METHODS: We used a mixed methods research design. First, 249 racially diverse women (ages 22-64) who were past-year users of primary care at a VA medical center completed interviewer-administered surveys in 2012 assessing ratings of satisfaction with care in the past year. We then conducted in-depth qualitative interviews of a subset of women surveyed (n = 25) to gain a deeper understanding of perspectives and experiences that shaped satisfaction with care and to explore women's initial pathways to VA care.
RESULTS: Ratings of satisfaction with VA care were generally high, with some variation by demographic characteristics.
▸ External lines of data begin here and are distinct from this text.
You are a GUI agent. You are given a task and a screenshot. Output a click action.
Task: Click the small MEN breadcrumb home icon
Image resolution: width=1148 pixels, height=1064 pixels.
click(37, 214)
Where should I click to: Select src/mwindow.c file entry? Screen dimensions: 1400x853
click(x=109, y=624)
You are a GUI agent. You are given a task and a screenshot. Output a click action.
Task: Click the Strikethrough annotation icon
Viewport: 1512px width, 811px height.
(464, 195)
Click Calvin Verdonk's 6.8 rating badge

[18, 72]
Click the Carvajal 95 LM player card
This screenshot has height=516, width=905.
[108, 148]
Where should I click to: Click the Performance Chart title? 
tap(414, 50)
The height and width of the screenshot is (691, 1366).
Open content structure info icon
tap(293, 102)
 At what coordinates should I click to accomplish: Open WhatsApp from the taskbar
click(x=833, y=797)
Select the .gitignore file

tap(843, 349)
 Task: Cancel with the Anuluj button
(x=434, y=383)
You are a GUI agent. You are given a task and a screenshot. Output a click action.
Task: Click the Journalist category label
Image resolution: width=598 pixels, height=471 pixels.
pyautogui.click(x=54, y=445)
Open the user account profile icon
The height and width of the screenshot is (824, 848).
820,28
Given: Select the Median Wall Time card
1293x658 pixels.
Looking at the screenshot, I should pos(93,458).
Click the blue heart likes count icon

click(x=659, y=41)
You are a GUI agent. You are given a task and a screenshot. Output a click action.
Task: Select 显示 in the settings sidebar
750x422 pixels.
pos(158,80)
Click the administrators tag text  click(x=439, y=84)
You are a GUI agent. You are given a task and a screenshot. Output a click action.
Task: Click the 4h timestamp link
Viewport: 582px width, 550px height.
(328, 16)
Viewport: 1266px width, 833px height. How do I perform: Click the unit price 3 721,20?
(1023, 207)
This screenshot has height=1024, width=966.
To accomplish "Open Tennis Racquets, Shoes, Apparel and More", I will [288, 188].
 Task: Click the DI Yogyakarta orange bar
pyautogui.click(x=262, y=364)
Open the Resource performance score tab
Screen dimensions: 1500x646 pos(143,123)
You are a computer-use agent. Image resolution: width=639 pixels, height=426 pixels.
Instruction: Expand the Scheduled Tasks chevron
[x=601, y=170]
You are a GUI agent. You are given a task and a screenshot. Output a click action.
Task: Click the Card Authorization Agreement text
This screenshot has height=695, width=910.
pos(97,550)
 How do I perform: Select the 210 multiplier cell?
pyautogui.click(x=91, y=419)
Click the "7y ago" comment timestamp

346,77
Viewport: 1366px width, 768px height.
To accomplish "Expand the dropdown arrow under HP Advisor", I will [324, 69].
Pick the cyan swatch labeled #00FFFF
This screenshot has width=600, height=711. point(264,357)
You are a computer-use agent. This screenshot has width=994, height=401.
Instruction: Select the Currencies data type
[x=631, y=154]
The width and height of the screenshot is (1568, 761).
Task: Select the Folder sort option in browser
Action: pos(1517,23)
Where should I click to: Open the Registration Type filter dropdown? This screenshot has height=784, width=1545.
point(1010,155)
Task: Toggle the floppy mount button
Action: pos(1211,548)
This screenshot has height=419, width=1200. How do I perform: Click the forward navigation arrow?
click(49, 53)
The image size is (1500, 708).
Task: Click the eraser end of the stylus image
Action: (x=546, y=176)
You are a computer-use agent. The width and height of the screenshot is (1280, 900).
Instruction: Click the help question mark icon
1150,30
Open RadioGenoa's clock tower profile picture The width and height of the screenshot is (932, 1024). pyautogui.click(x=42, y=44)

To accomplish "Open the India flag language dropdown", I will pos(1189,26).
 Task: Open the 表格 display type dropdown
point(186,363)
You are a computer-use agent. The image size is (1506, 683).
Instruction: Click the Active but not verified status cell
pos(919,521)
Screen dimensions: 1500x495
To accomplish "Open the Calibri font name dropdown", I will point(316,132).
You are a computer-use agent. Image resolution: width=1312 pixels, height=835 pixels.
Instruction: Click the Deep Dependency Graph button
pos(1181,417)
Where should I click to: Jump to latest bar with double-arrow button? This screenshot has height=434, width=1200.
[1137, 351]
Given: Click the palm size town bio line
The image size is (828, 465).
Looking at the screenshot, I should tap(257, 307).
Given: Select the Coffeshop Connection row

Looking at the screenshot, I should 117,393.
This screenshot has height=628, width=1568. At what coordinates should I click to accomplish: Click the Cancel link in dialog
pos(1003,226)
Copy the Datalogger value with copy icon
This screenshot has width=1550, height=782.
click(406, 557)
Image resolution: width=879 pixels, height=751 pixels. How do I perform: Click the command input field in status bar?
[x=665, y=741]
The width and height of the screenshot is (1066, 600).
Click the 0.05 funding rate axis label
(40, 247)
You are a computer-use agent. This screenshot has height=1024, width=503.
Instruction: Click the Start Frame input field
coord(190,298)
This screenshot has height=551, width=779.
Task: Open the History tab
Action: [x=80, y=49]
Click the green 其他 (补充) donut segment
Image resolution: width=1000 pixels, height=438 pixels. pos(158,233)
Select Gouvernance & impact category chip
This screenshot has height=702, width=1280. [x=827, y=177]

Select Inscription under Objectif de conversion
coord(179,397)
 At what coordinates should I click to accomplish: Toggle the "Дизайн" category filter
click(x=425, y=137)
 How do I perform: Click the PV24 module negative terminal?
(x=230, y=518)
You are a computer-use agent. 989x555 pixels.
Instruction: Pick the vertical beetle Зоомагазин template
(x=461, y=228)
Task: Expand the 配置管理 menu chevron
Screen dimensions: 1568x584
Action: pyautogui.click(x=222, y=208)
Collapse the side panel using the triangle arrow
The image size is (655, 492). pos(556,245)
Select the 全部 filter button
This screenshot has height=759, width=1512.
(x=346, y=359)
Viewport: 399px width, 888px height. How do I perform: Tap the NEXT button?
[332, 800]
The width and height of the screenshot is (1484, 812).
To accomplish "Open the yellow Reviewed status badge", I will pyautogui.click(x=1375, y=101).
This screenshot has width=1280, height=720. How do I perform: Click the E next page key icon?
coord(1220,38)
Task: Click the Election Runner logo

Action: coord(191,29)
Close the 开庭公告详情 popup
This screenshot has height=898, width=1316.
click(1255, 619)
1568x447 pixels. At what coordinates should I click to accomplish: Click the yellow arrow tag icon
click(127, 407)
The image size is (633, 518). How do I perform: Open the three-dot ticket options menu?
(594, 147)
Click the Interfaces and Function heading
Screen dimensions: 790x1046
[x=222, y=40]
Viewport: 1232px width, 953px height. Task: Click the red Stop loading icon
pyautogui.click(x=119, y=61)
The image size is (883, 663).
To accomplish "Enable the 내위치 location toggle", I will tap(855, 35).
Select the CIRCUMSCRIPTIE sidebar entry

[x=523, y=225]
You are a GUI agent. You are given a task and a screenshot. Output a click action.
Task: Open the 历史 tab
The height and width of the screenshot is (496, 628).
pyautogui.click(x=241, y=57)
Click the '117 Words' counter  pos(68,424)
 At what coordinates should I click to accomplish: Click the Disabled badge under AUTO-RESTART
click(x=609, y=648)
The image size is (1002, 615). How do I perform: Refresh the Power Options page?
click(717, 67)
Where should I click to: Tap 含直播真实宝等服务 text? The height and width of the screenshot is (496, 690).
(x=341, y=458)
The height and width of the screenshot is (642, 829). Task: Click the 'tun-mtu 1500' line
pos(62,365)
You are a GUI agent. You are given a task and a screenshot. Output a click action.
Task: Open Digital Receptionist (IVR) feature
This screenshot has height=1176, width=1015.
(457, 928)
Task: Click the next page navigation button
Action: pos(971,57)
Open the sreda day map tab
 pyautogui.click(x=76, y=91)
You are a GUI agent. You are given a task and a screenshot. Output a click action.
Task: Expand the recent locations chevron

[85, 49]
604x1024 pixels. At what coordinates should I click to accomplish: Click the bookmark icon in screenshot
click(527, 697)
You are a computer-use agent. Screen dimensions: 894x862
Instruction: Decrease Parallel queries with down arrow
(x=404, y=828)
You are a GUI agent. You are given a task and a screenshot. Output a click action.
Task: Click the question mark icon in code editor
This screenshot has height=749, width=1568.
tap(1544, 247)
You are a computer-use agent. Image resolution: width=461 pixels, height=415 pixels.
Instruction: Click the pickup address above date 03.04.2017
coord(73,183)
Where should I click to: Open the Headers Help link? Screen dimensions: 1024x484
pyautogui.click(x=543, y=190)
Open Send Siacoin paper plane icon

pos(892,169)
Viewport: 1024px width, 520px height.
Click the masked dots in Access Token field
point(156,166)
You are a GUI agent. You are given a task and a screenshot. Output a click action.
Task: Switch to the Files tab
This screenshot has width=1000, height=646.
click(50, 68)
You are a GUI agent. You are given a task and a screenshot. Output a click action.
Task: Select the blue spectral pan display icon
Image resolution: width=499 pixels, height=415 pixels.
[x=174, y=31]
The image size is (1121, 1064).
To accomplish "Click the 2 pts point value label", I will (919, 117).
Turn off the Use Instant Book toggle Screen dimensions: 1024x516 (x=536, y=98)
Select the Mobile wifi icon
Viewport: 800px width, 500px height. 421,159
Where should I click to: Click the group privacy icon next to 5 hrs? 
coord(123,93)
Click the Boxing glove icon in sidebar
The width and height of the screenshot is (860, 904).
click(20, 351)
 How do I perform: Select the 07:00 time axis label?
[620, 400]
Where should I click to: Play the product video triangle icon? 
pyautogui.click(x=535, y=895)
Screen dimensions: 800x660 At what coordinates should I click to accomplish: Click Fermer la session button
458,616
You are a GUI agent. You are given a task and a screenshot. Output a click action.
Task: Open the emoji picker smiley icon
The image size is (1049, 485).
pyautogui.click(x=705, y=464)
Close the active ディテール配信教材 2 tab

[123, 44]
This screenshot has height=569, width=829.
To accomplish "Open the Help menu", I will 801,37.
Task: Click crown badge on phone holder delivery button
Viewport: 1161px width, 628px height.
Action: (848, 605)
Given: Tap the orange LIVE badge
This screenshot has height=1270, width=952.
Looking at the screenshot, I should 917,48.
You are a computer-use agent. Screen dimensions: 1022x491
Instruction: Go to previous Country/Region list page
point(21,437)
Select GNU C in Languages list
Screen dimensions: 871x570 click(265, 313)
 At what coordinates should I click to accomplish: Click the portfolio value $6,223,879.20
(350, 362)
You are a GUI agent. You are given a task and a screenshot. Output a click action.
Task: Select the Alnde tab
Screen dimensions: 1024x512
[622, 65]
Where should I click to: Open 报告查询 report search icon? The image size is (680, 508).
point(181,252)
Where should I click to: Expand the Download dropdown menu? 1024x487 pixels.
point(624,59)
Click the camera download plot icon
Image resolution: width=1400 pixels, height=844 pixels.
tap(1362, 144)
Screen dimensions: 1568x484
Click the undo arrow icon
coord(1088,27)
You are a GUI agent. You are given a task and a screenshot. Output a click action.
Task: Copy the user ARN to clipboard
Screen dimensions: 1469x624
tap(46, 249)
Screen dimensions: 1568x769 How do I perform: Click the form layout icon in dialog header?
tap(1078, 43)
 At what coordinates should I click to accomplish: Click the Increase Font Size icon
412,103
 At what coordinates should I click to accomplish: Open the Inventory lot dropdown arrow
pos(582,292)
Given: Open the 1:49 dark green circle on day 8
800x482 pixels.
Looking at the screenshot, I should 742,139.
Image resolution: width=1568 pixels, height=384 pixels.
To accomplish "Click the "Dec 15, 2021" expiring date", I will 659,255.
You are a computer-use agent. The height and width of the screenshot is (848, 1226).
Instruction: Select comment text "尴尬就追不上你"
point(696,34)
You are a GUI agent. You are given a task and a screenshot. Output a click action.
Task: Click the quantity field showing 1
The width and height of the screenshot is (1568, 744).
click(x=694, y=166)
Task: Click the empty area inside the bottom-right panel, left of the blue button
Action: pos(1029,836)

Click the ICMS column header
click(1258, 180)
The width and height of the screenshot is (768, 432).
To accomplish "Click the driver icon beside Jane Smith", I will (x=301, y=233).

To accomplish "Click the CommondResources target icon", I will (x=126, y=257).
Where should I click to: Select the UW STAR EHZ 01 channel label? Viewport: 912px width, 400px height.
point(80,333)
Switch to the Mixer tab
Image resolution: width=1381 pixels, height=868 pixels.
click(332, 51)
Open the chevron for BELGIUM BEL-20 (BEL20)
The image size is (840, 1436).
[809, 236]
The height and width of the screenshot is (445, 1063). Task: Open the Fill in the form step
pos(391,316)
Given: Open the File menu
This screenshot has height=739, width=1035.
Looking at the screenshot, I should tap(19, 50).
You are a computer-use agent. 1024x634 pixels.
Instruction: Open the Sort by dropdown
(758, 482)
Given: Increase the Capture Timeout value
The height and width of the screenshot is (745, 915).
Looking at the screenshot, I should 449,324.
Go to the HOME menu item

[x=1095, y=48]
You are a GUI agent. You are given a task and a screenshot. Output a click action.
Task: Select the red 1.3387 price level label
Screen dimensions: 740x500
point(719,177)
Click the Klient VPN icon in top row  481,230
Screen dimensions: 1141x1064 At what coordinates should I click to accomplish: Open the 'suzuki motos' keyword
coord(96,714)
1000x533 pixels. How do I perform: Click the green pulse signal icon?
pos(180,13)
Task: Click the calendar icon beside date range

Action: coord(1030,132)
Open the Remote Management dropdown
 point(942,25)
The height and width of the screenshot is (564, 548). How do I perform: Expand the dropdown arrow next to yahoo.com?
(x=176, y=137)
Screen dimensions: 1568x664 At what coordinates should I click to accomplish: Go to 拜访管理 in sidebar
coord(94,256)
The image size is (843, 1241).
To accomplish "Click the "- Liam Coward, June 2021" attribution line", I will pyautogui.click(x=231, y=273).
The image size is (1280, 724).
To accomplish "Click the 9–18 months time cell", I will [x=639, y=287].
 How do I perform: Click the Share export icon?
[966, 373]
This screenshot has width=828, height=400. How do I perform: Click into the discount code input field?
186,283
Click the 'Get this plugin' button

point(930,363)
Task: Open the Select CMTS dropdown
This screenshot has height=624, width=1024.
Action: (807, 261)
Qualitative interviews revealed perceptions of care centered on the following themes: 1) barriers to care delay needed medical care, while innovative care models facilitate access, 2) women value communication and coordination of care, and 3) personalized context of VA care, including gender sensitive care shapes women's perceptions. Pathways to VA care were characterized by initial delays, often attributable to lack of knowledge or negative perceptions of VA care. Informal social networks were instrumental in helping women to overcome barriers.
CONCLUSIONS: Findings highlight convergence of women's preferences with PACT priorities of timely access to care, provider communication, and coordination of care, and suggest areas for improvement. Outreach is needed to address gaps in knowledge and negative perceptions. Initiatives to enhance women veterans' social networks may provide an information-sharing resource.